Honey or syrup (optional)

Plus any topping you fancy!

What to do:
– Preheat the oven to around 200 degrees celsius

– Pop a couple of generous handfuls of oats, a little sprinkling of sugar, and a few sultanas (optional) into an ovenproof dish.  ~The dish shouldn’t be much bigger than about a 5-ish-inch diameter circle; if it is then the cooking time for the oatmeal mix may be shorter~

– Add a good splash of your favourite type of milk, and a chopped banana, to the oat mix, then mash it all together until it is fully mixed and resembles the consistency of a thick porridge

– Mix in a few chopped cashew nuts (optional) and a 1/4 teaspoon of ground cinnammon (also optional) – or more if you love cinnammon as much as I do!
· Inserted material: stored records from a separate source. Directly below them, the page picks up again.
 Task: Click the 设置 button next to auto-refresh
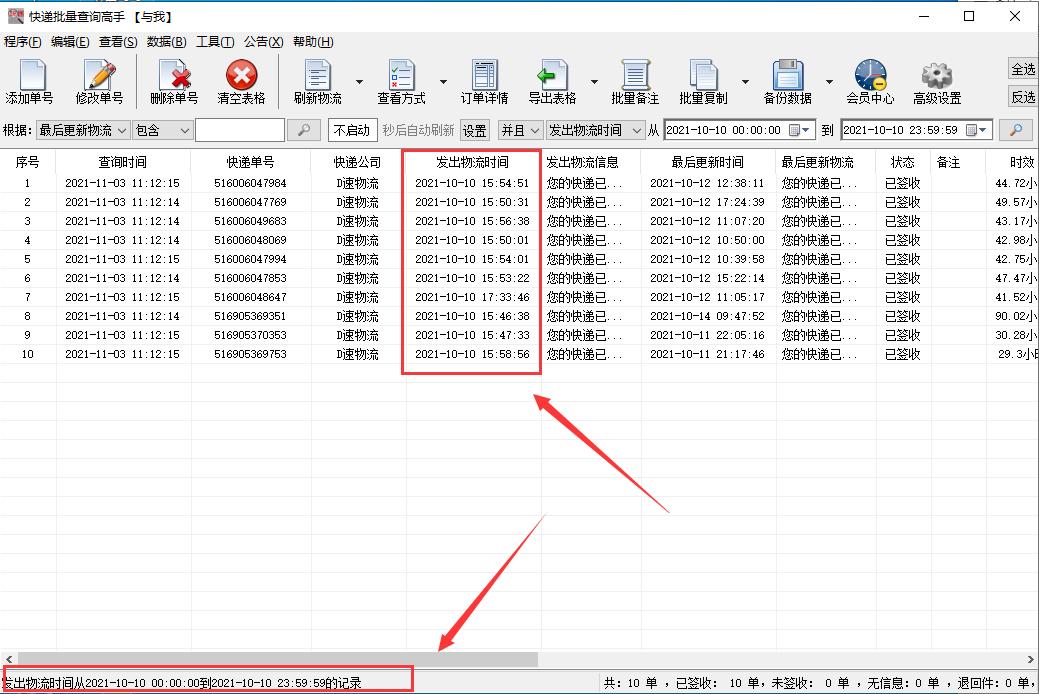point(473,130)
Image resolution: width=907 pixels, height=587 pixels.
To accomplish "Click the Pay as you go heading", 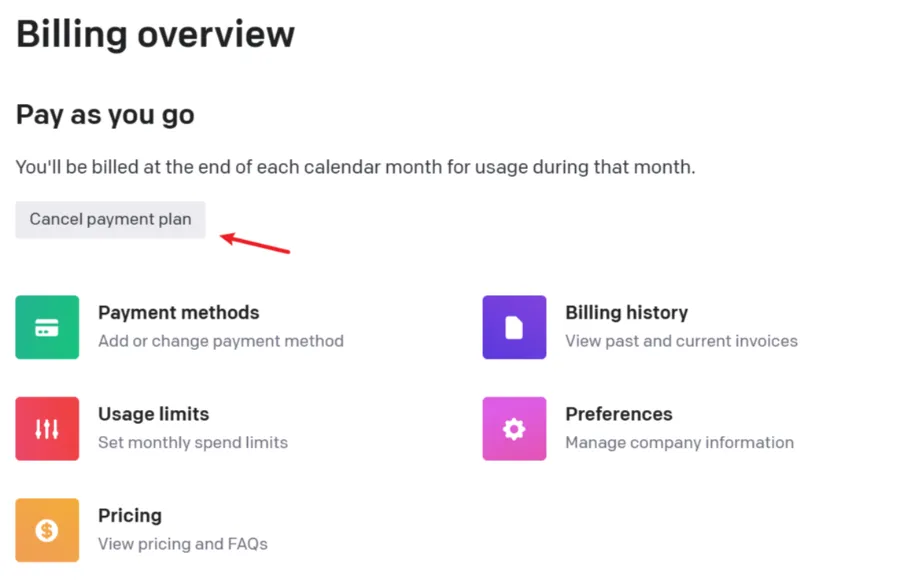I will coord(105,115).
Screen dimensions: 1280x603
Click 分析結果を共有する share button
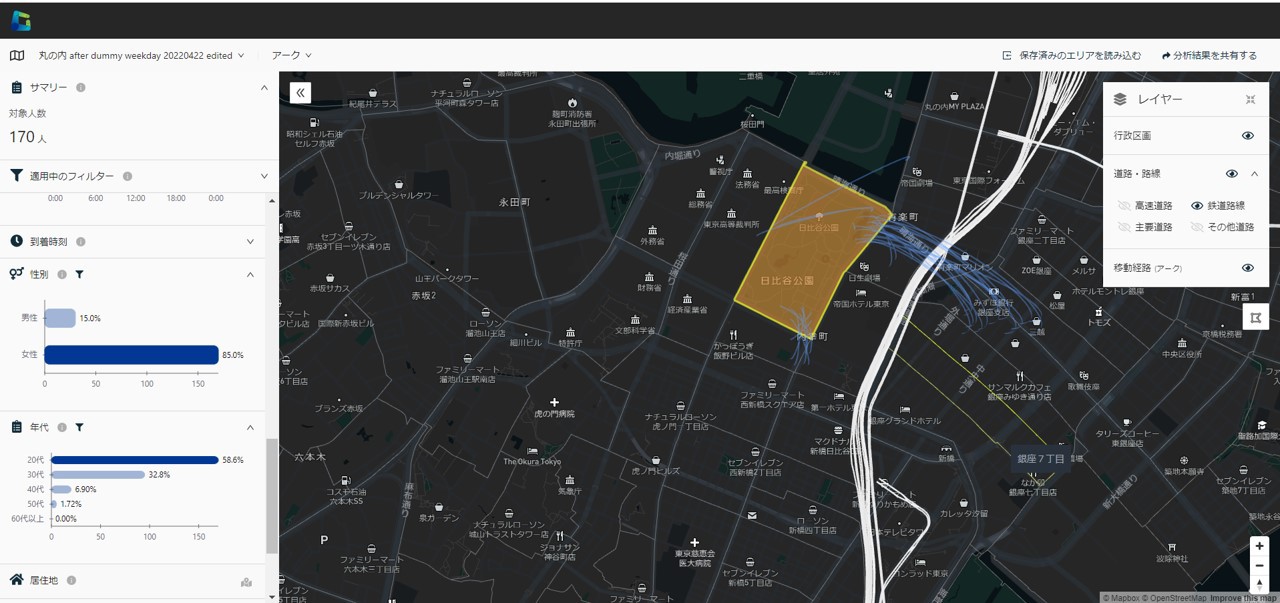click(x=1209, y=56)
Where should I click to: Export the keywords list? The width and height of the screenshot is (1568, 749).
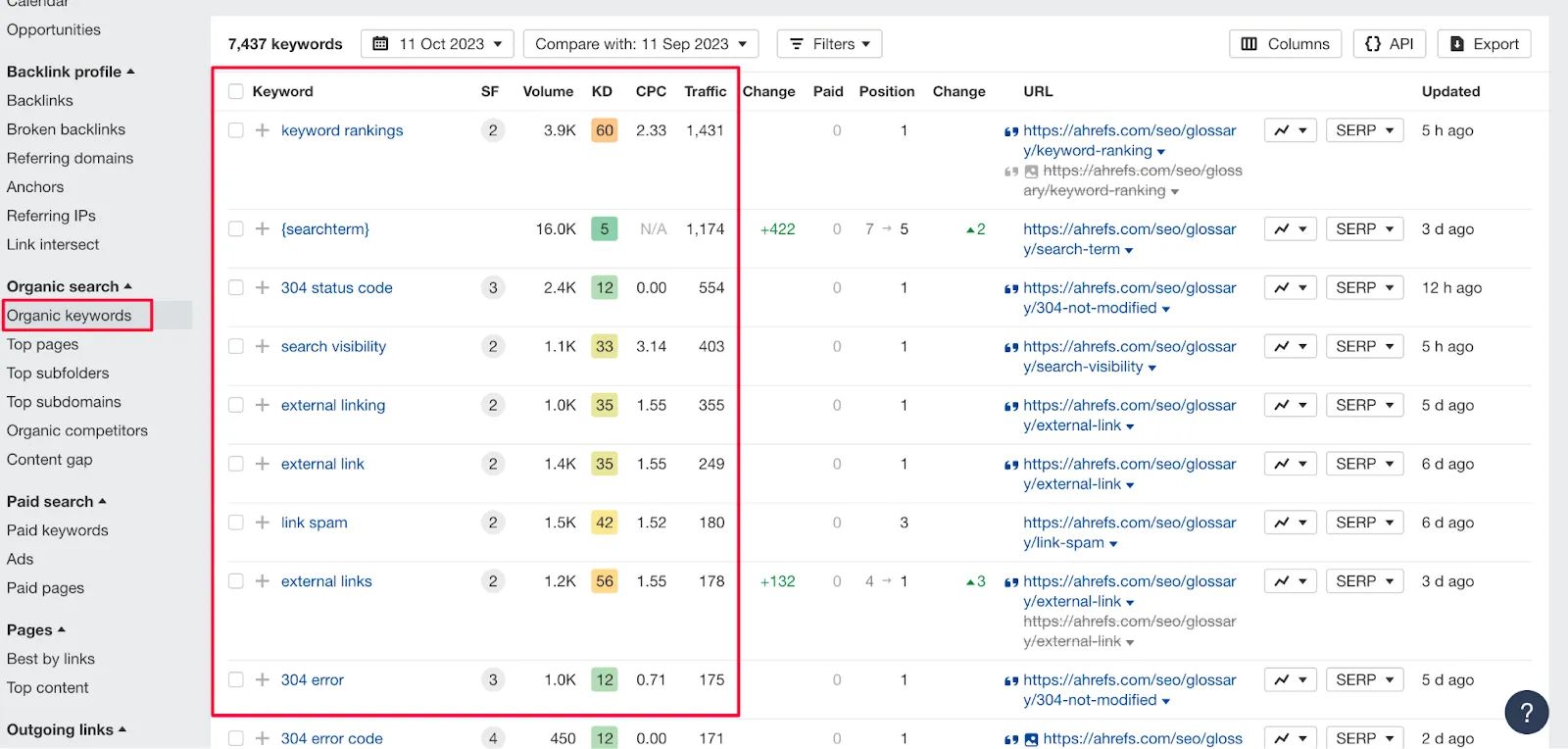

– After ensuring it is all well-combined together, flatten the oatmeal in its dish and bake for 35-40 minutes

– When the oats look golden brown, take the dish out of the oven and drizzle honey or syrup (optional) over the top. Leave to rest for 10 mins whilst you prepare the topping of your choice! 

– You can then either eat it straight out of the dish (careful if it’s hot!) or, if you’ve made more than one serving then spoon them into separate bowls before adding toppings.
Topping ideas:

The topping I used for the oatmeal photographed above was diced apple with a bit of sugar and a bit of cinnammon; 

– Dice one apple into small chunks, add a splinkling each of cinnammon and sugar, and then   bake in a separate dish to the oat mix for around 30-40 minute

But there are plenty of other ideas:

– You could grate some lemon or orange zest (and squeeze a little bit of juice, substituting for the milk) into your oat mix before baking, and then top with blueberries – Yum!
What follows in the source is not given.